We believe that you have to have some certainty in your reimbursement before launching a product. So, Medicare coverage was a fourth component here. Also, we want to develop products that meet customer needs, existing customer needs. So that was another component, and then lastly, really having fleshed out the guideline strategy, I think having inclusion in guidelines or at least a pathway to getting there is incredibly important when you're weighing whether or not to move forward with a given opportunity, and so, we put those in place as a way to evaluate the pipeline. It ultimately resulted in discontinuing quite a few of the projects that were in the existing pipeline. But we've rekindled some of those efforts in the context of really owning the Lupus patient journey.
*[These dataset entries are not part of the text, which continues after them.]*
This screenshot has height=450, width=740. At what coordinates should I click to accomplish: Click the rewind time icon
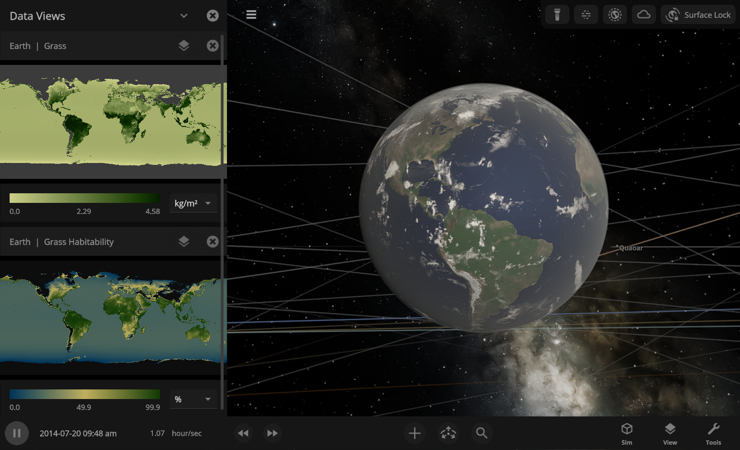click(x=243, y=433)
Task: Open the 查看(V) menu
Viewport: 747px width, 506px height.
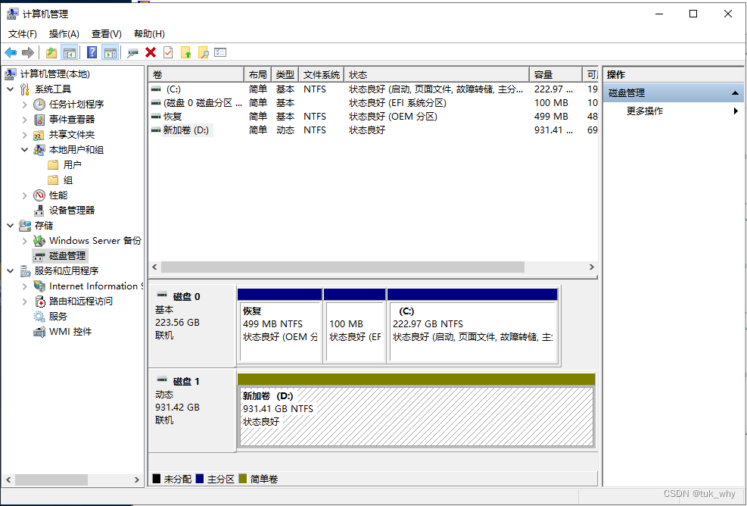Action: (x=106, y=34)
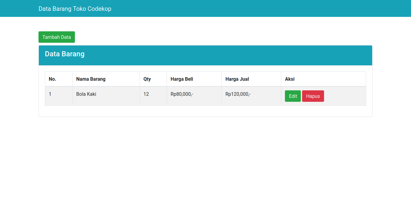Select the Harga Beli column header

click(x=182, y=79)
That's kind of how we're doing it internally, and so, we have a program ongoing now to take a look at both diagnostic as well as therapeutic monitoring and disease activity in Lupus nephritis. So, this is the indication where you have inflammatory flare in the context of Lupus, but related to the kidney. It's potentially life-threatening, very significant consequences for the patient, and unfortunately, is detected oftentimes late stage when the kidney is -- has progressed quite a bit in the context of that inflammatory state. There's also therapeutic options on the market that are available. You have a couple of some pharma companies that are bid on the market for a little bit of time here. So we believe that's a pretty exciting opportunity we're pursuing.
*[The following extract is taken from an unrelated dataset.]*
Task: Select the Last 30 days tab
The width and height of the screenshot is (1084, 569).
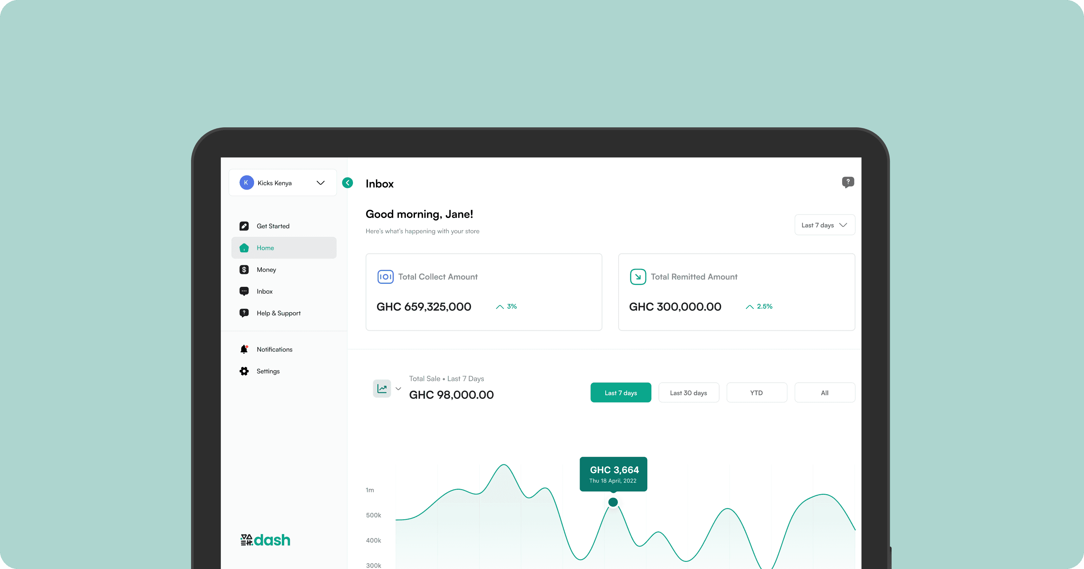Action: click(688, 393)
We're also looking at Lupus in general from a disease activity standpoint. Right now, there's some clinical monogram that exist, but they're extremely cumbersome, very time consuming to execute are not done practically in the community setting and really understanding how the disease is progressing over time is essential to modulating therapy in this context. So exciting for us to develop something here, and I think we have some great initial data showing we can do so, and then there's a few other products that we're working on. What I've really committed to externally is talking about some of our pipeline products as we have meaningful development, not so much selling the future on the come. We're very excited about the potential for bio CTD and the ASP improvements that we believe will develop here over the next several quarters and well into 2024 into 2025.
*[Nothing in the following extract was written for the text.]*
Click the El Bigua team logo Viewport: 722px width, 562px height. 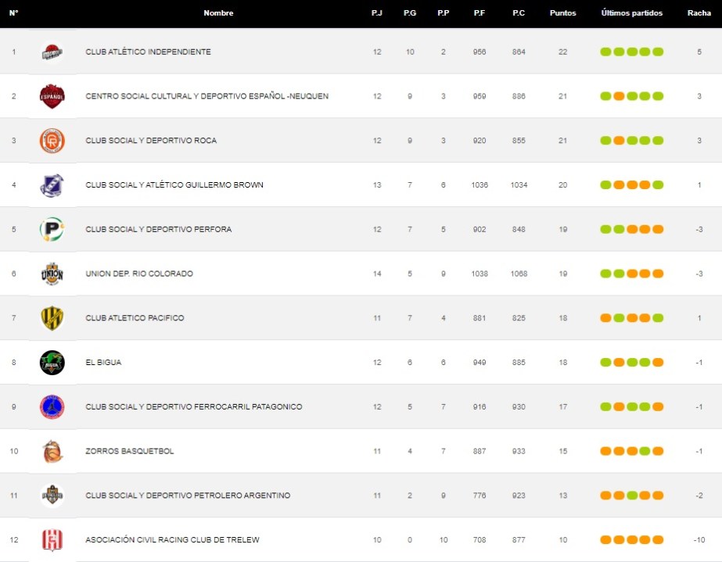point(52,363)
So that's where a lot of our focus is, and opportunistically, we have some meaningful data, some scientific breakthroughs, if you will -- we'll disclose those. Right now, I've said I think all making more comments available externally once we have a clear path to commercialization within the 12- to 24-month time line, and right now, our current R&D pipeline doesn't have projects which fit that, but that doesn't mean that the current projects can't fall into that over time. I just need to gain a level of certainty and de-risking some of the -- either whether it be technical performance of the assay or in the reimbursement side before commenting on them. So that's kind of the conservatism we've taken in detailing our R&D pipeline. Hopefully, that helps Ross.

R
Ross Osborn
analyst

Thanks for the update. Congratulations again for the quarter.

J
John Aballi
executive

Thanks.

Operator

Thank you. There are no further questions at this time. I would now like to turn the floor back over to John Aballi for closing comments.

J
John Aballi
executive

Great. Q2 was another strong quarter where we continued to execute on our objectives and in pursuit of a profitable organization. We're making great progress, and I'm especially proud of the Exagen's team for navigating these changes effectively through this point. Thank you for your interest in Exagen, and we look forward to continuing to provide updates on our progress as we work to improve our organization. Thank you.